A new era of modern homelessness unseen since the Great Depression began in 1983. It has not subsided and every attempt since then by local, state and federal government to address the issue has dealt with the individual person as the cause of the problem and failed to address the systemic problem. Yes, drug, alcohol and mental and physical illness are causes of homelessness but with the US Department of Education identifying 600,000 homeless students just in our public schools, and an Urban Institute study suggesting that as many as 3.5 million people, including 1.35 million children, are likely to experience homelessness in a given year, there is more to the story than individual hardship… there is a systemic problem.
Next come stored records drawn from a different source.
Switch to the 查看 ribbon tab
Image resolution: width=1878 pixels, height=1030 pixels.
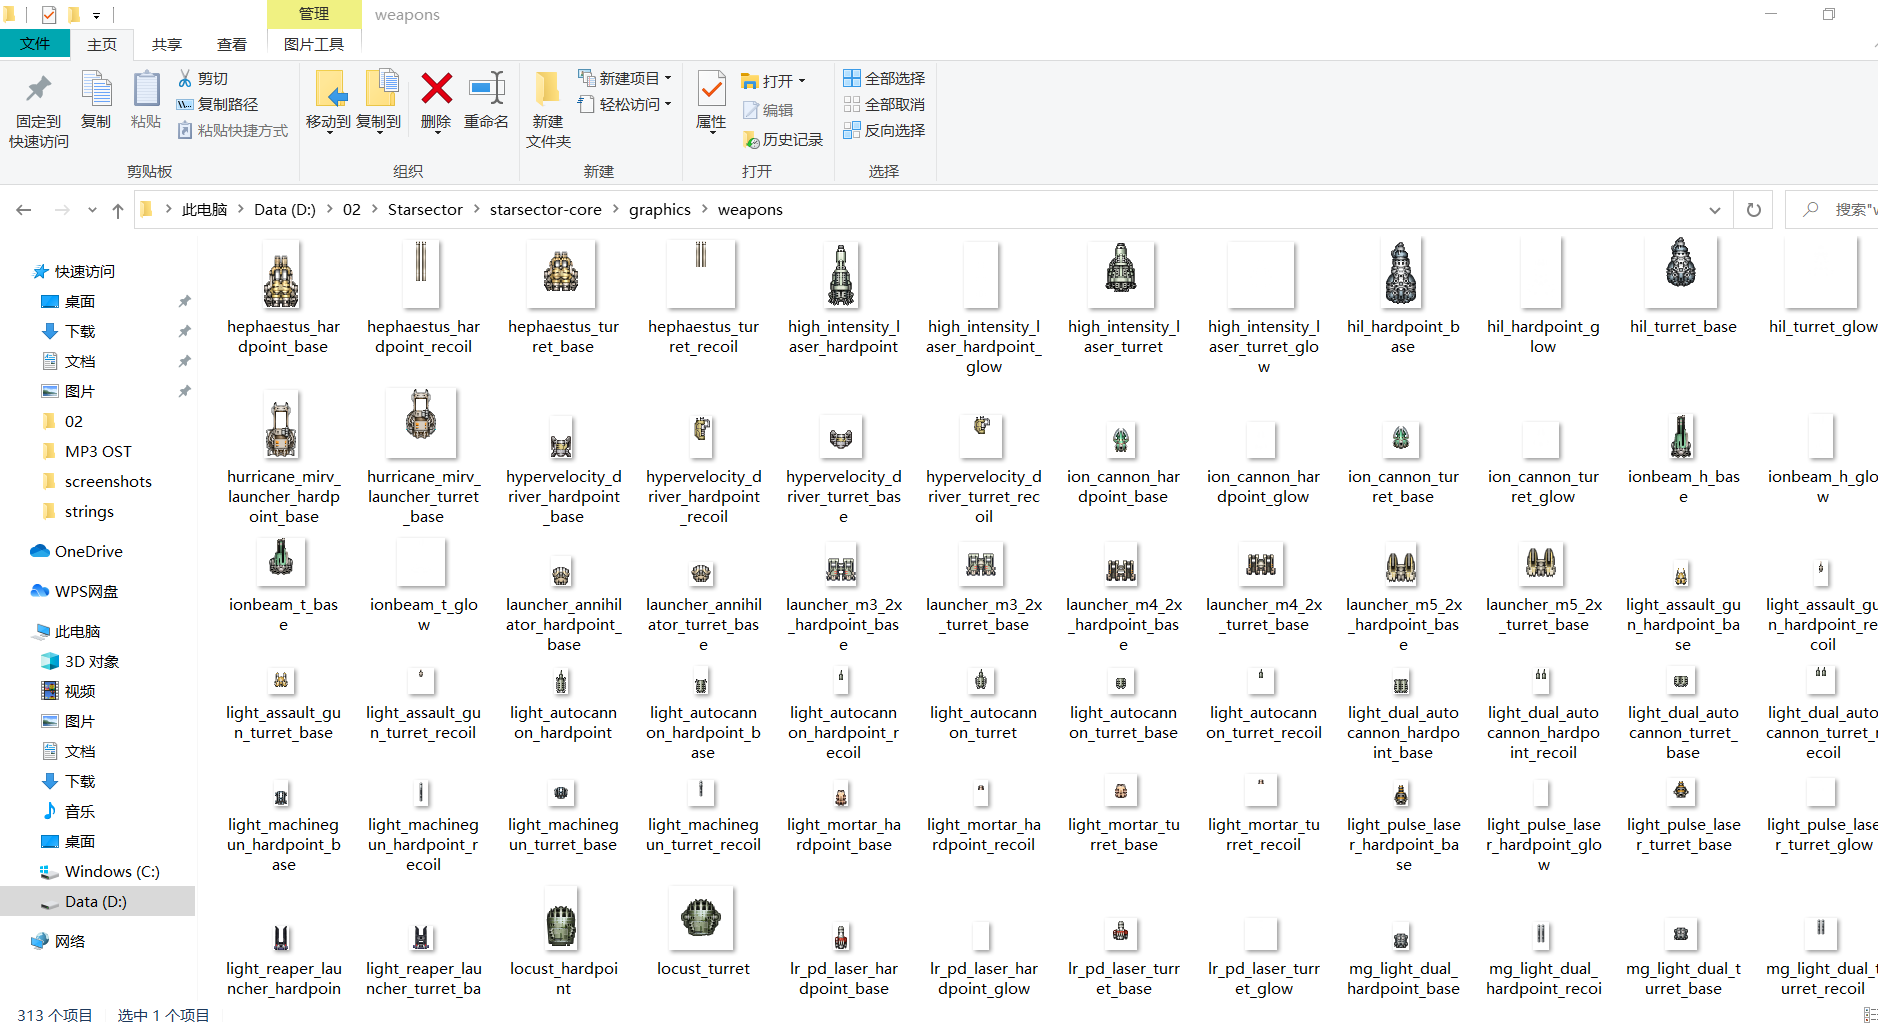tap(231, 44)
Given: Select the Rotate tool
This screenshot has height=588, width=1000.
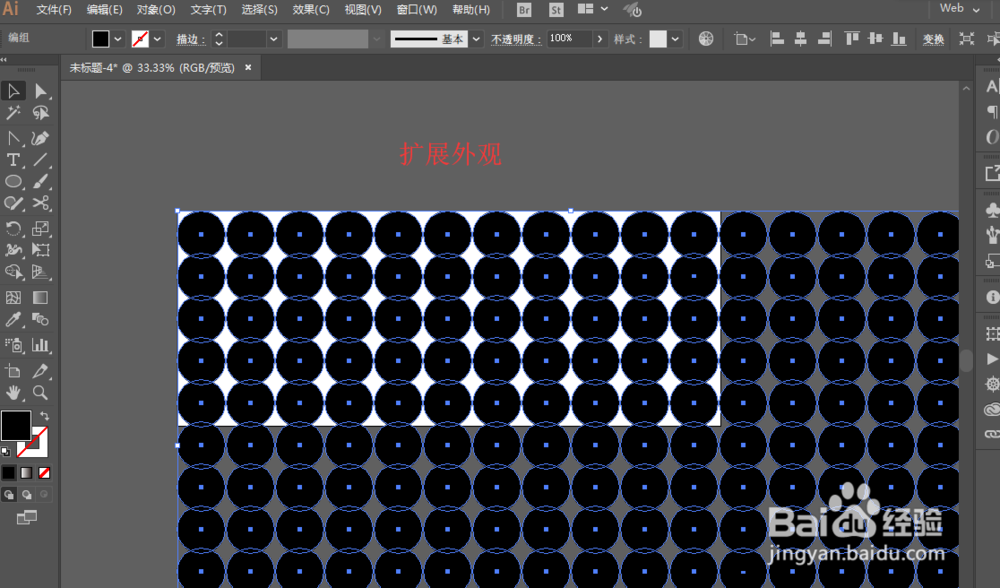Looking at the screenshot, I should pyautogui.click(x=14, y=228).

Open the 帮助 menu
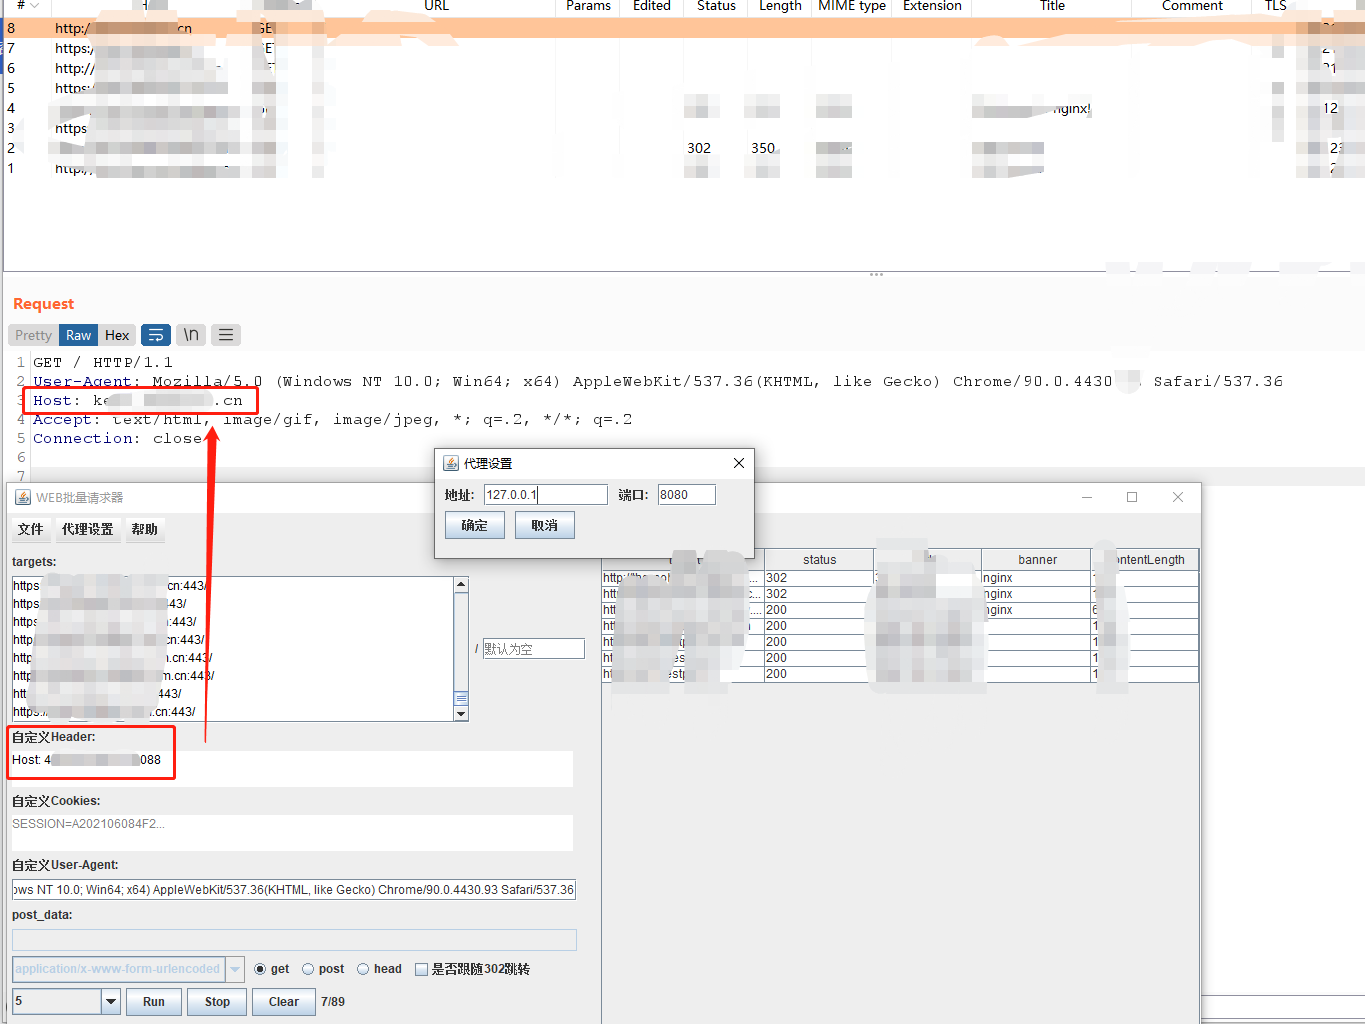coord(144,529)
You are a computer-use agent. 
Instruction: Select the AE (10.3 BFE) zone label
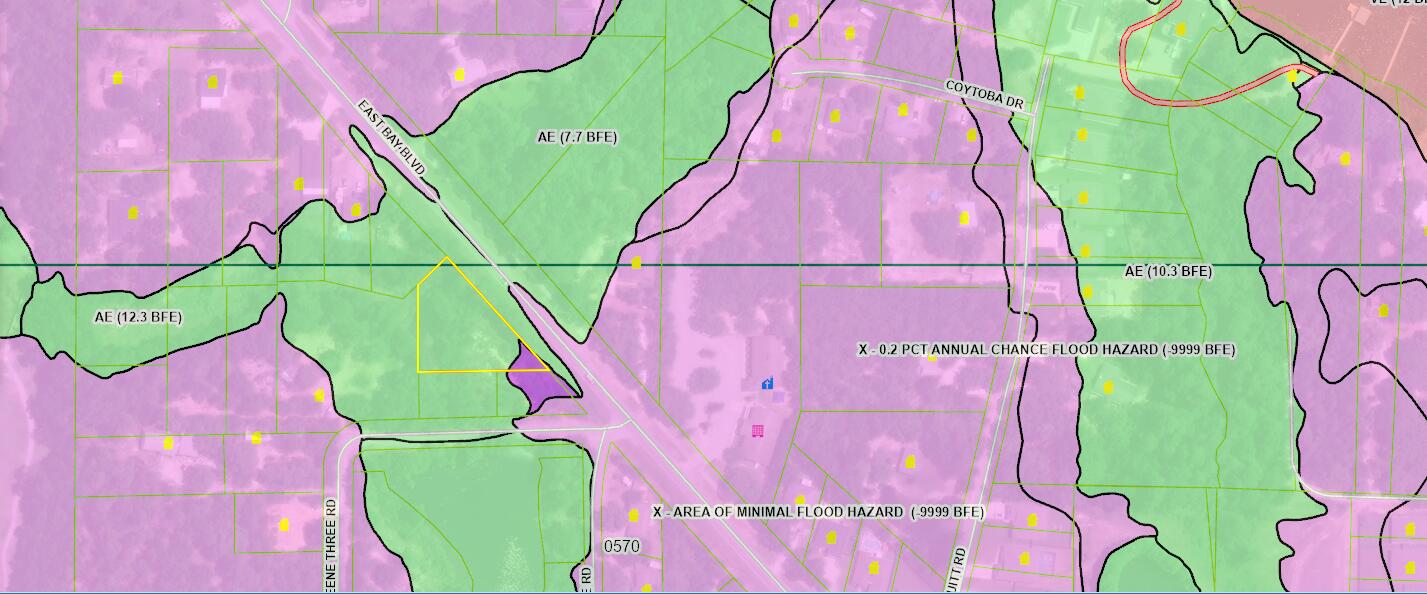pos(1168,272)
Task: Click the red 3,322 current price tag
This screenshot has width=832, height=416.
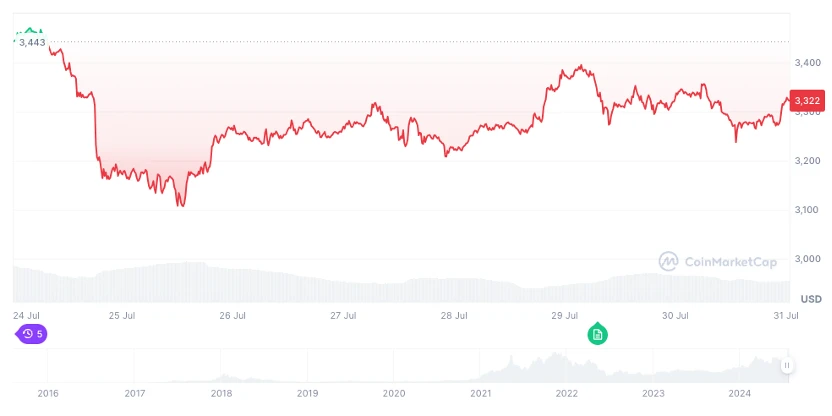Action: (x=807, y=100)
These artists and activists have worked separately over the years to bring attention to these issues. But they hope in this new collaboration to bring this message to society through the force of well-documented facts together with descriptive and emotional artwork. Over the Winter 2006/07, these images will be featured in several U.S. street newspapers with a combined circulation of 200,000; they are also being publicized through over 200 events, congressional visits, and conferences. The 33-page report includes the artwork in book size format with a facing page of the graph data and accompanying bullet points describing the data. An offset poster size version of all the artwork has also been printed. The posters will be distributed to homeless shelters, drug rehab clinics and medical clinics, where they can be viewed by those who are most impacted: homeless people and front-line services workers. The original prints are being exhibited in non-profit centers and galleries to raise awareness as well as to raise money for further artist collaborations.

Political art is not only the creation of art about political events but also the attempt to engage the wider society by other means. Stencil art, street posters, images for protests, images for political movements, are all part of these other means. This project of teaming artists and activists together is a powerful tool for social change because it formulates a clear message sent out to a wide spectrum of society.